Raw data section start

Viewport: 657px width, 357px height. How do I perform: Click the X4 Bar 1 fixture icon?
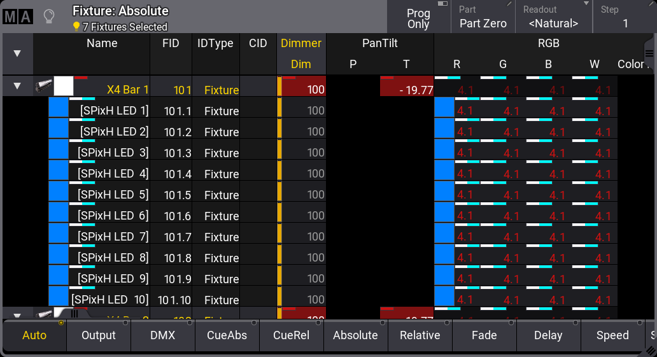43,87
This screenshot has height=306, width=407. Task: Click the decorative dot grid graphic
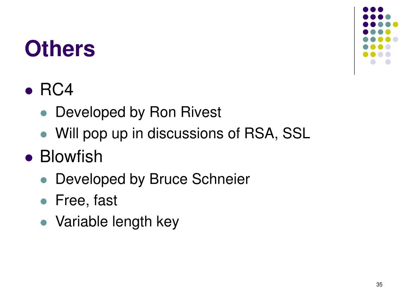pos(380,35)
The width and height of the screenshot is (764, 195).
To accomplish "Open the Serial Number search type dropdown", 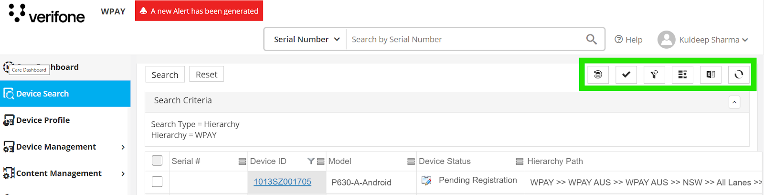I will [306, 39].
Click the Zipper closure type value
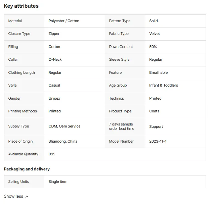Screen dimensions: 212x204 pos(54,34)
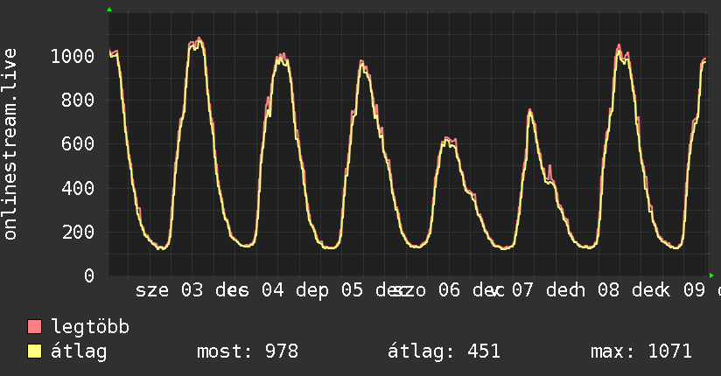Image resolution: width=721 pixels, height=376 pixels.
Task: Click the 1000 label on the Y axis
Action: pos(73,57)
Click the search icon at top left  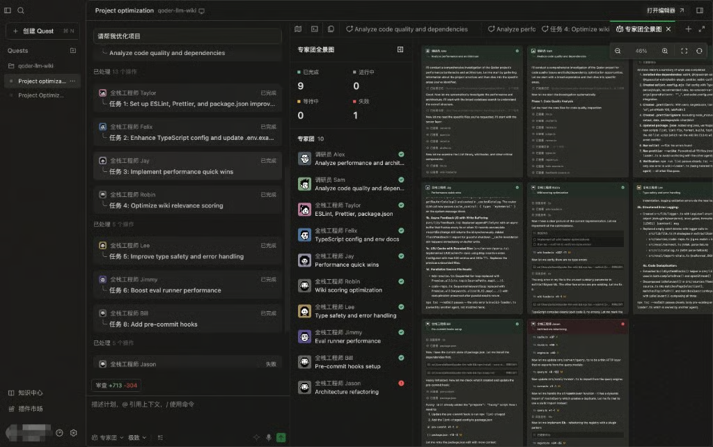21,10
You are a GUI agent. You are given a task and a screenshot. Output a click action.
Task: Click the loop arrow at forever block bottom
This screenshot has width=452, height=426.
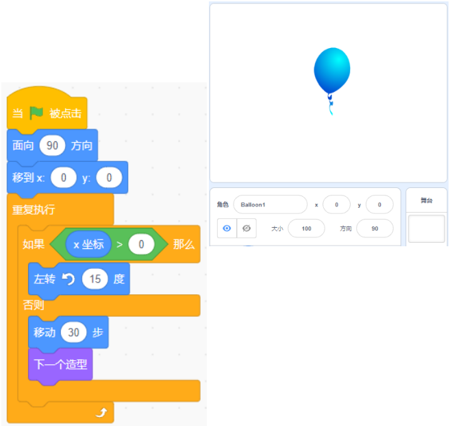pos(101,412)
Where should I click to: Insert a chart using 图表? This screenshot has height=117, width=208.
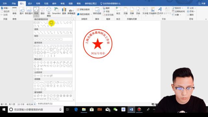pyautogui.click(x=64, y=11)
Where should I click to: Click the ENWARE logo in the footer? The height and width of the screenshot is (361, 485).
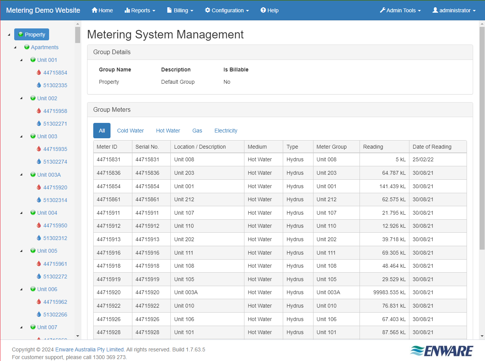click(441, 351)
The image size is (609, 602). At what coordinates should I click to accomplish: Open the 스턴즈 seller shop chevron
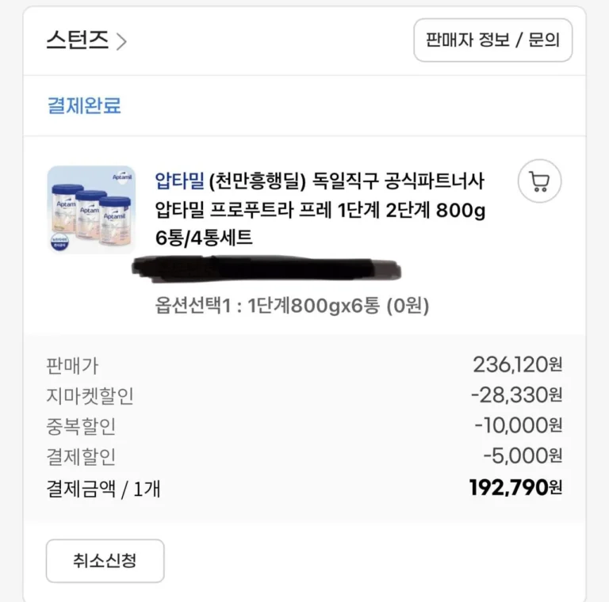coord(121,42)
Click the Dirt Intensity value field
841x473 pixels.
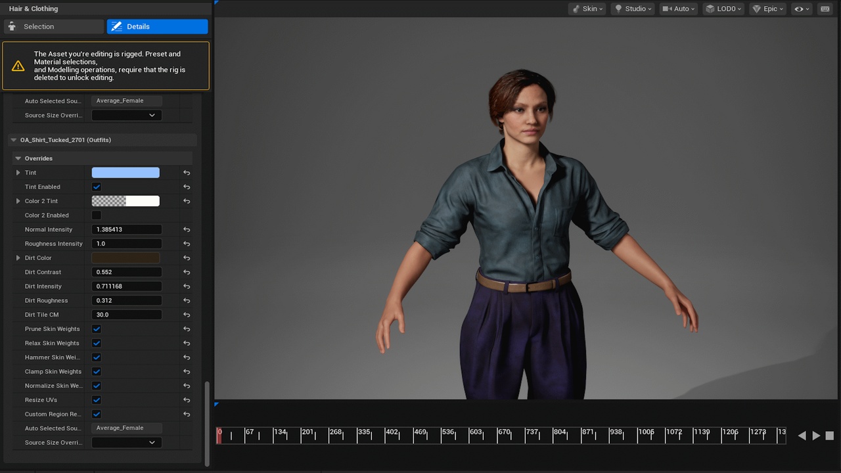[x=126, y=286]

Raw data section end

● **Problem details**: Word for word, restate the lines above from the first through the one that contains "The width and", and exclude all pictures.

● **Solution**:
Viewport: 657px width, 357px height. How do I perform: Click the X4 Bar 1 fixture icon?
43,87
This screenshot has height=306, width=407. Task: Click the decorative dot grid graphic
pos(380,35)
The width and height of the screenshot is (764, 195).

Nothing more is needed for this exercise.